§ **Consigne 1**
D'après le texte sur la statistique, où se retrouve souvent l'information relevée ?
§ **Consigne 2**
Reproduisez fidèlement le passage du texte sur la statistique qui commence par les mots contenant « A cet égard, je » et se termine par « cours de mathématiques. ».
§ **Consigne 3**
Poursuivez le texte sur la statistique à partir de l'endroit où il s'arrête.

§ **Extrait du document**
---------------
Aujourd’hui, je relève une information qui n’émane pas des journaux eux-mêmes, mais qui se retrouve souvent dans les « pages payantes », sous forme d’annonce…. Elle sera vue plus souvent que les articles.
A cet égard, je me souviens avec émotion de mon premier prof de statistique qui disait : « La statistique est la forme moderne du mensonge ! ». Boutade amusante.
Et pourtant, les statisticiens ne sont aucunement des menteurs. C’est un métier respectable comme tous les autres métiers. Les employés de l’Office fédéral de la statistique font un travail remarquable et donnent une information complète et détaillée. Malheureusement, cette avalanche de tableaux, de colonnes chiffrées et de graphiques est souvent particulièrement indigeste et difficile à affronter pour une grande partie de la population qui a gardé un mauvais souvenir des cours de mathématiques.
---------------
§ **Entrées du listing**
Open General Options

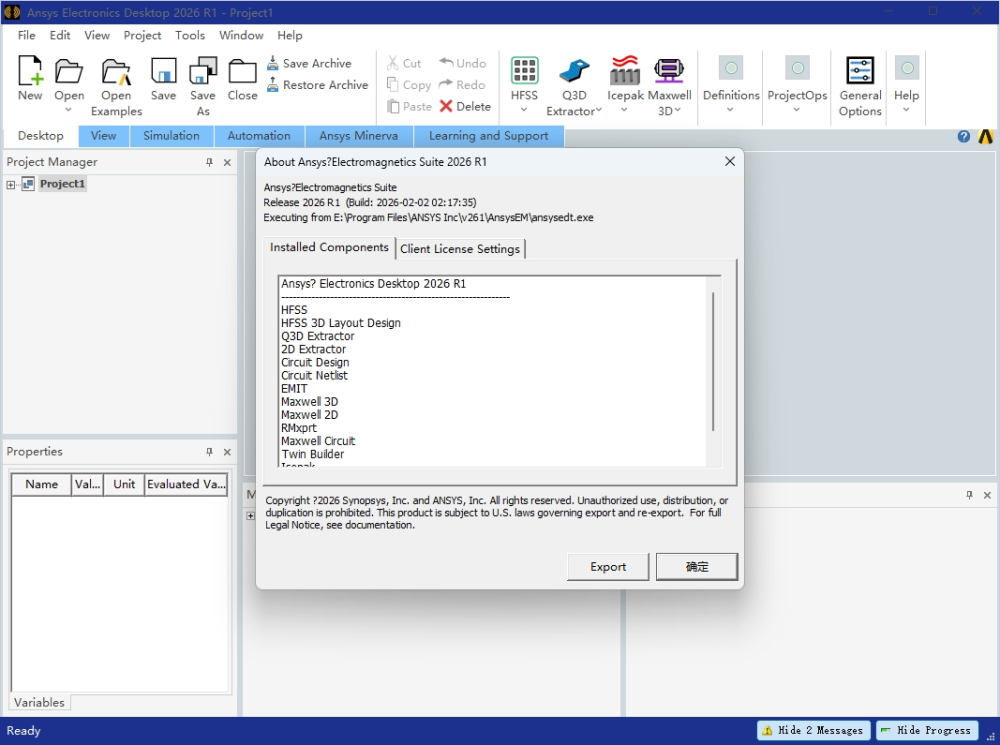860,73
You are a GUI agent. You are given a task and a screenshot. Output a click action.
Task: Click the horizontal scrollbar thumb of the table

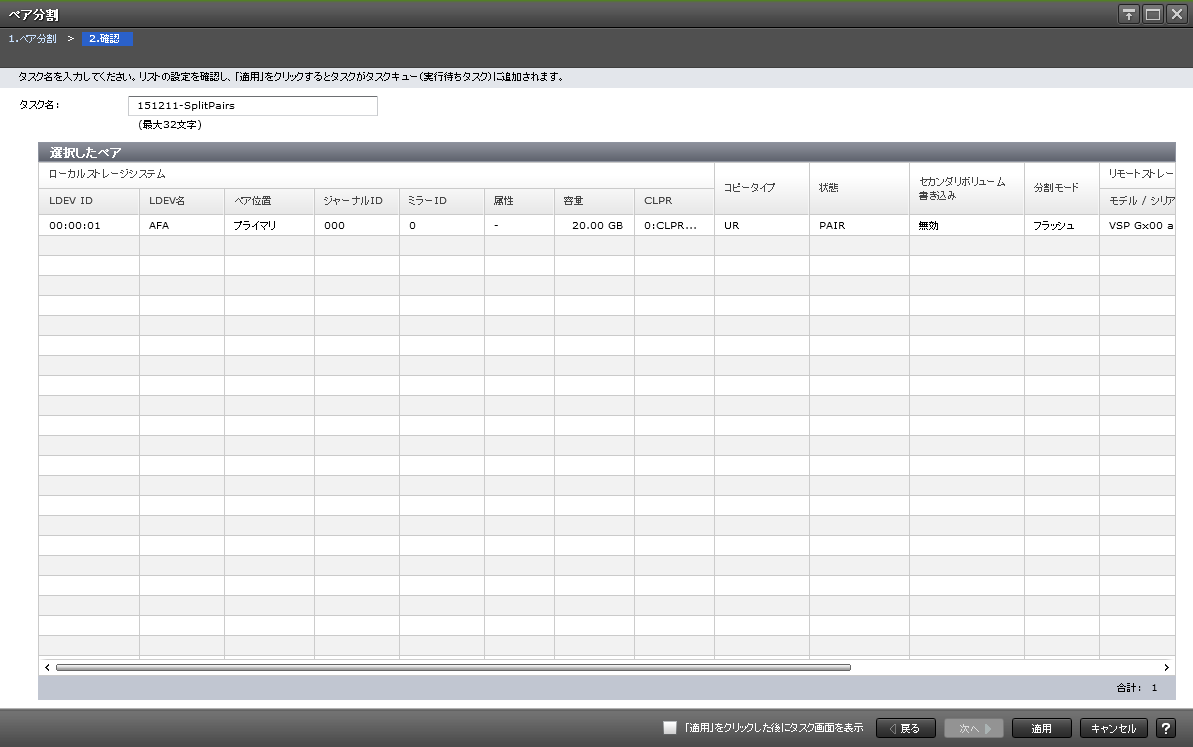tap(452, 667)
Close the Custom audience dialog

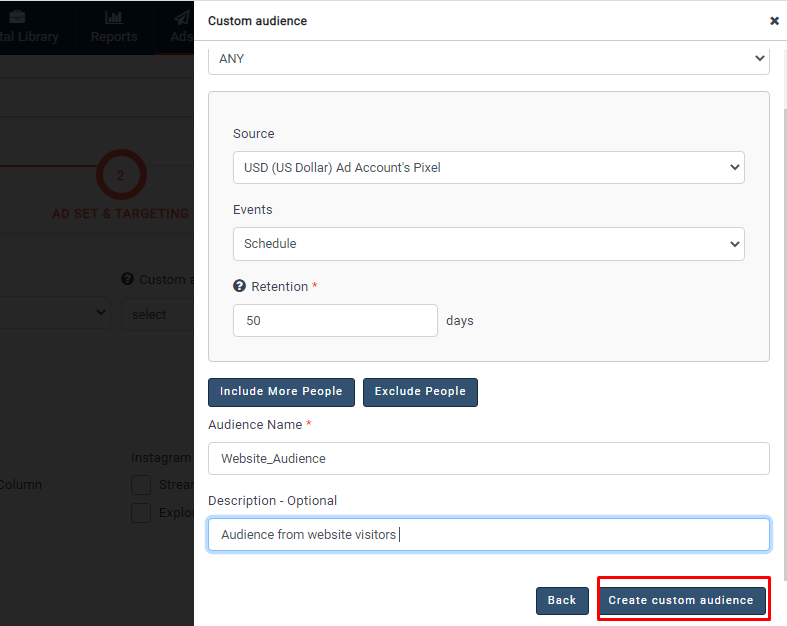pyautogui.click(x=774, y=20)
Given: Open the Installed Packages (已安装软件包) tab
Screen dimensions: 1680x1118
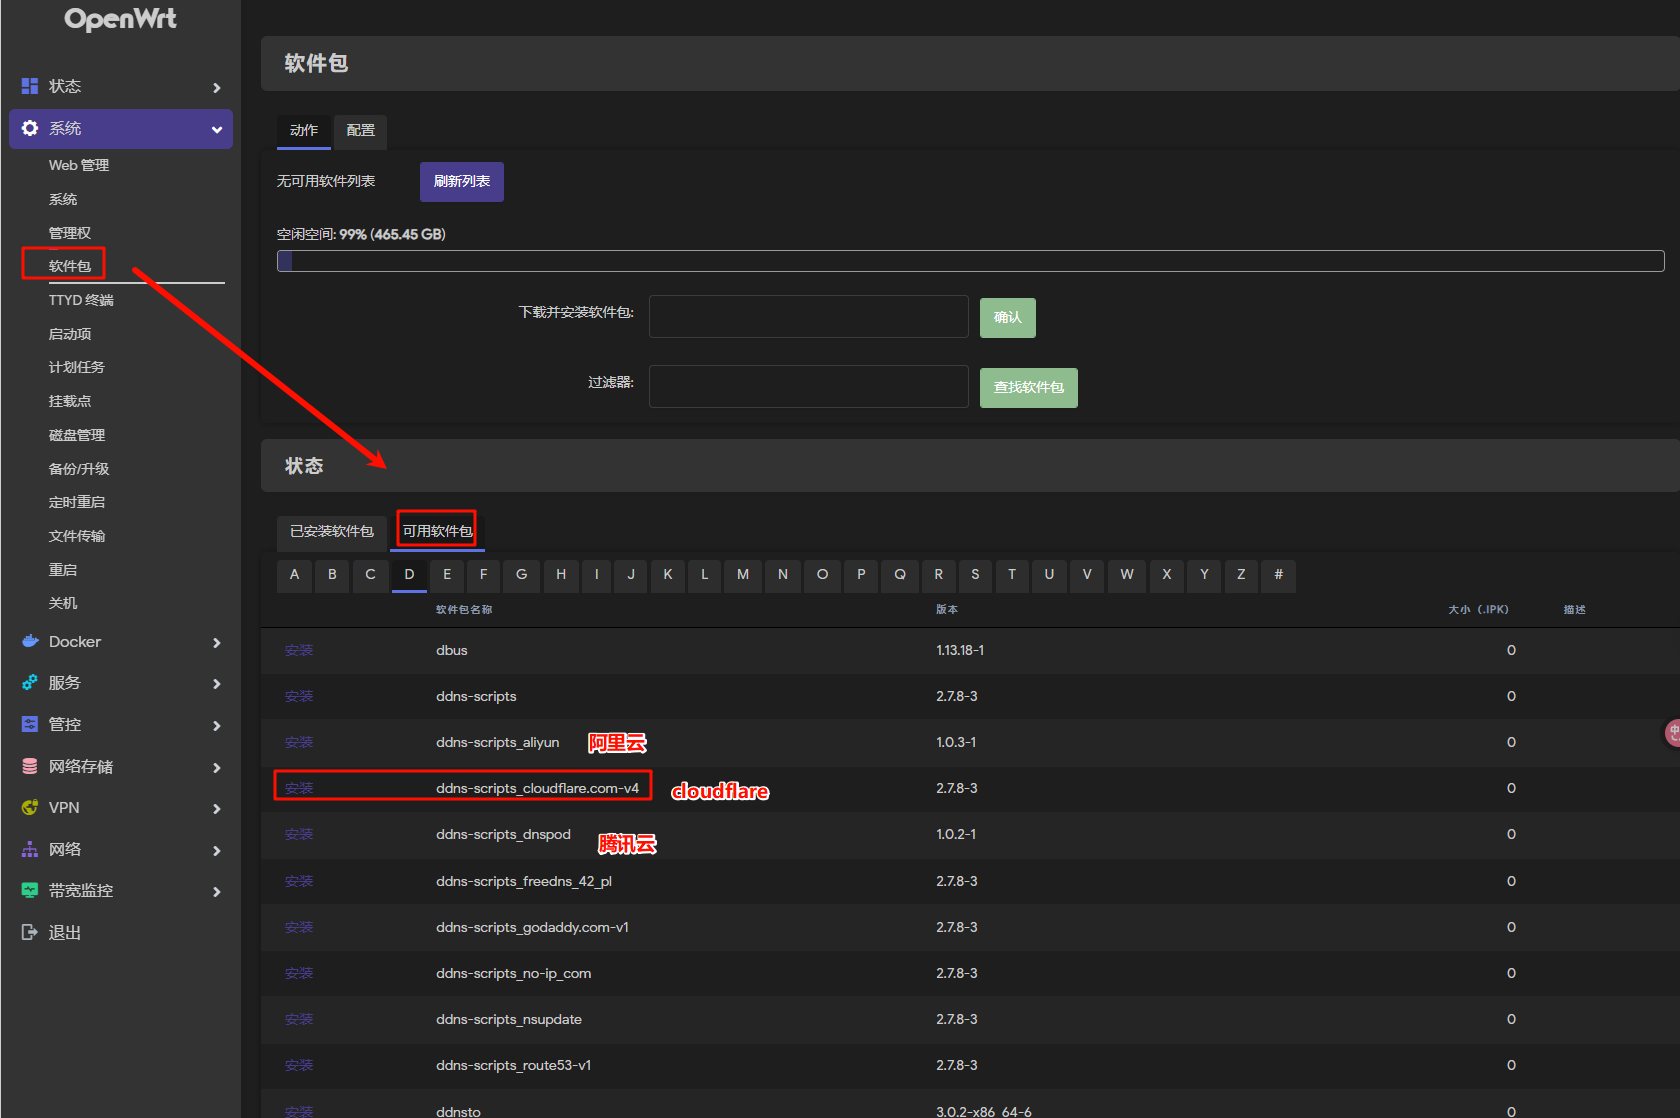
---------------
§ **Réponse 1**
Dans les « pages payantes », sous forme d'annonce.

§ **Réponse 2**
A cet égard, je me souviens avec émotion de mon premier prof de statistique qui disait : « La statistique est la forme moderne du mensonge ! ». Boutade amusante.
Et pourtant, les statisticiens ne sont aucunement des menteurs. C’est un métier respectable comme tous les autres métiers. Les employés de l’Office fédéral de la statistique font un travail remarquable et donnent une information complète et détaillée. Malheureusement, cette avalanche de tableaux, de colonnes chiffrées et de graphiques est souvent particulièrement indigeste et difficile à affronter pour une grande partie de la population qui a gardé un mauvais souvenir des cours de mathématiques.

§ **Réponse 3**
C’est pourquoi les communicateurs s’emparent alors de quelques chiffres qu’ils mettent en valeur. Mais eux ont généralement moins de scrupules que les statisticiens officiels. Ils travaillent pour des journaux, mais aussi pour des associations, des lobbys et des partis politiques. Sont-ils des menteurs ? Tout de même pas, mais disons qu’ils savent extraire juste les bons chiffres et les présenter de manière opportune. Parmi ces communicateurs, ceux de l’UDC sont particulièrement roublards. Voyez plutôt :
Ces chiffres sont-ils faux ? NON
Sont-ils présentés particulièrement habilement : OUI
L’année de départ, 1991, est particulièrement bien choisie. C’est celle qui a connu le moins de naturalisations. D’ailleurs, ces naturalisations vont par vagues et suivent avec un peu plus de retard les vagues d’immigration (la durée de résidence exigée est de 12 ans pour la naturalisation ordinaire et de 5 ans pour la naturalisation facilitée en cas de mariage). De plus, la double-nationalité n’a été autorisée qu’en 1992 et les frais de naturalisations ont diminué récemment. Logiquement, les naturalisations sont donc particulièrement importantes ces dernières années. Il ne serait pas étonnant de voir les chiffres à nouveau baisser à l’avenir, comme cela a été le cas dans le passé.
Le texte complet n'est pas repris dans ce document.